▽

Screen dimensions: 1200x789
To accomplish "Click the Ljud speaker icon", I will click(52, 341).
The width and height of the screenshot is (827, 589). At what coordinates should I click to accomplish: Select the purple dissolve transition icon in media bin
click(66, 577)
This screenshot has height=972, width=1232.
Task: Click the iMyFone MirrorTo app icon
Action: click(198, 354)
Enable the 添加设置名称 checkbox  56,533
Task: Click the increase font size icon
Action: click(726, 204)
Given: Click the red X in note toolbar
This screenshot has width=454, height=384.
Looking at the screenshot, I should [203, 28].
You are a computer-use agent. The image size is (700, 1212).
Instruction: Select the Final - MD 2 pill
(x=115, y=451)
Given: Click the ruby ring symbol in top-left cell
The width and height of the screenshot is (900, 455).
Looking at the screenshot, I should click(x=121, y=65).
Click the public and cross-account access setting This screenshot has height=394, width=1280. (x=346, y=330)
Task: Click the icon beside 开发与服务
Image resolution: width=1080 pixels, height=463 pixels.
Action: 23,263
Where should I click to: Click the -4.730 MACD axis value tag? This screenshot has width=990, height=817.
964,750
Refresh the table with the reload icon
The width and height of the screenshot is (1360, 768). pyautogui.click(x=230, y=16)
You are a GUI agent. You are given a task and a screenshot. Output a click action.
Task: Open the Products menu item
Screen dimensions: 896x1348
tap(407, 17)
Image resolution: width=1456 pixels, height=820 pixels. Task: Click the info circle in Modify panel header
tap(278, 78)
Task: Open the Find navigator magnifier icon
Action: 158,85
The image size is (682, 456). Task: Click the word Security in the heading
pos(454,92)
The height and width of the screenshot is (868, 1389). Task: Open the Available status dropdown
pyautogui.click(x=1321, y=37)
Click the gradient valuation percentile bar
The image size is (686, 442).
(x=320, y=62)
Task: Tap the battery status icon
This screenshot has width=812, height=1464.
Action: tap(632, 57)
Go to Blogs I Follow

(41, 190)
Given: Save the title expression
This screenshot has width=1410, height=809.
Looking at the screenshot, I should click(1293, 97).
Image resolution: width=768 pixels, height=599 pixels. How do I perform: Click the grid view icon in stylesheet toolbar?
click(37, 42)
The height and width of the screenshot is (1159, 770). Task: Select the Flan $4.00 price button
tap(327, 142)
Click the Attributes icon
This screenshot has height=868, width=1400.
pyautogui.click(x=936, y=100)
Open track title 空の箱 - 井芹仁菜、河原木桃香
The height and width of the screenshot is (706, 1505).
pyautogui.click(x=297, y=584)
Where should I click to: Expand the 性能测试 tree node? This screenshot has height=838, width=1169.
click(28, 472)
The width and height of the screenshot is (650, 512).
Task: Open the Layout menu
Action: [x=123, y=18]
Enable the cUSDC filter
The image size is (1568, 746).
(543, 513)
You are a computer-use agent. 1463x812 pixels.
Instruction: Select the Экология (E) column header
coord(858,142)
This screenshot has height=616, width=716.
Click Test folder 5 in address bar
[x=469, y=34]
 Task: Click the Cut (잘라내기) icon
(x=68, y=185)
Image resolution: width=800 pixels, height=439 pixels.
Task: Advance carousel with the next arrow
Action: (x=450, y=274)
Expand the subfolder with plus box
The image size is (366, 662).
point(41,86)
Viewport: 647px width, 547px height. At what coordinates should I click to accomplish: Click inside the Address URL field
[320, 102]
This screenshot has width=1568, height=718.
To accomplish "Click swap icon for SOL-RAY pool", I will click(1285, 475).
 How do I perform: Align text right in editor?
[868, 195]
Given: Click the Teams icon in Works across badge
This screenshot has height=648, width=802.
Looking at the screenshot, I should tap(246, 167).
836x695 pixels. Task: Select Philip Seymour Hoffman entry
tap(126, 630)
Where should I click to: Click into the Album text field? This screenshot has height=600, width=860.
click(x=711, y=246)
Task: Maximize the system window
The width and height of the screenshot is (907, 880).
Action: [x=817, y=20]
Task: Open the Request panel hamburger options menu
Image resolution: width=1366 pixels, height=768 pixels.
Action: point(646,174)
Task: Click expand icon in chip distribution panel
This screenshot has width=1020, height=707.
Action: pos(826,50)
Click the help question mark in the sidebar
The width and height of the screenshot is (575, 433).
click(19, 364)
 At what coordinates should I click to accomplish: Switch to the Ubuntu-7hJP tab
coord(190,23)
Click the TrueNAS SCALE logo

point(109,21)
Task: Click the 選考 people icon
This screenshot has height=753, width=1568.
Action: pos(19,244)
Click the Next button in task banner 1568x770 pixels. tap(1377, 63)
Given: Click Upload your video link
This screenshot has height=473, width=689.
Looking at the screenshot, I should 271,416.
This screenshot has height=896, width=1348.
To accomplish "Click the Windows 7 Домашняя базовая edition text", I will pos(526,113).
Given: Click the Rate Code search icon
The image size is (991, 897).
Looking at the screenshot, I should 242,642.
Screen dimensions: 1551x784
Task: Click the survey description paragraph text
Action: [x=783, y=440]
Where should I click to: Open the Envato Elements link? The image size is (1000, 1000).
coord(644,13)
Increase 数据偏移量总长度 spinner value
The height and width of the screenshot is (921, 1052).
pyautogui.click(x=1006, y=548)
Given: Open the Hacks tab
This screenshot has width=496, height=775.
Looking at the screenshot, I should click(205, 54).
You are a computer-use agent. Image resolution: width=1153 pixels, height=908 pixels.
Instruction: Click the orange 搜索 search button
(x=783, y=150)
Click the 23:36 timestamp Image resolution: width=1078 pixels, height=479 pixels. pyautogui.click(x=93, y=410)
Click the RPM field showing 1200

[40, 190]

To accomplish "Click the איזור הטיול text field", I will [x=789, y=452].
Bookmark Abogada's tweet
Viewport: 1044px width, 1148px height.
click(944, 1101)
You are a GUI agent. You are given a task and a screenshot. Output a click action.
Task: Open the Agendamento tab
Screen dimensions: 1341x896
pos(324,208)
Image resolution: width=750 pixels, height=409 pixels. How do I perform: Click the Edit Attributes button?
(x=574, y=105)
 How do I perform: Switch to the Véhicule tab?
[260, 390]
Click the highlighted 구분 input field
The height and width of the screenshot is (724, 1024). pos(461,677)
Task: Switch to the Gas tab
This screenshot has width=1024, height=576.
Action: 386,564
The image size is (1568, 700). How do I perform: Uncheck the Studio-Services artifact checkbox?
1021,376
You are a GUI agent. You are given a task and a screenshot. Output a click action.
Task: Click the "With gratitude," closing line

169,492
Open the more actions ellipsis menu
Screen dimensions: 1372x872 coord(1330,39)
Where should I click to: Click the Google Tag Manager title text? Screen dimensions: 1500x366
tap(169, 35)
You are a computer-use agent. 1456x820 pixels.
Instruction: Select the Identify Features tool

△

Description of the task >>
Pick out each line in the entries above that contains the word "header", and copy those lines.

Expected output >>
Image resolution: width=1456 pixels, height=820 pixels. Task: Click the info circle in Modify panel header
Instruction: Select the Экология (E) column header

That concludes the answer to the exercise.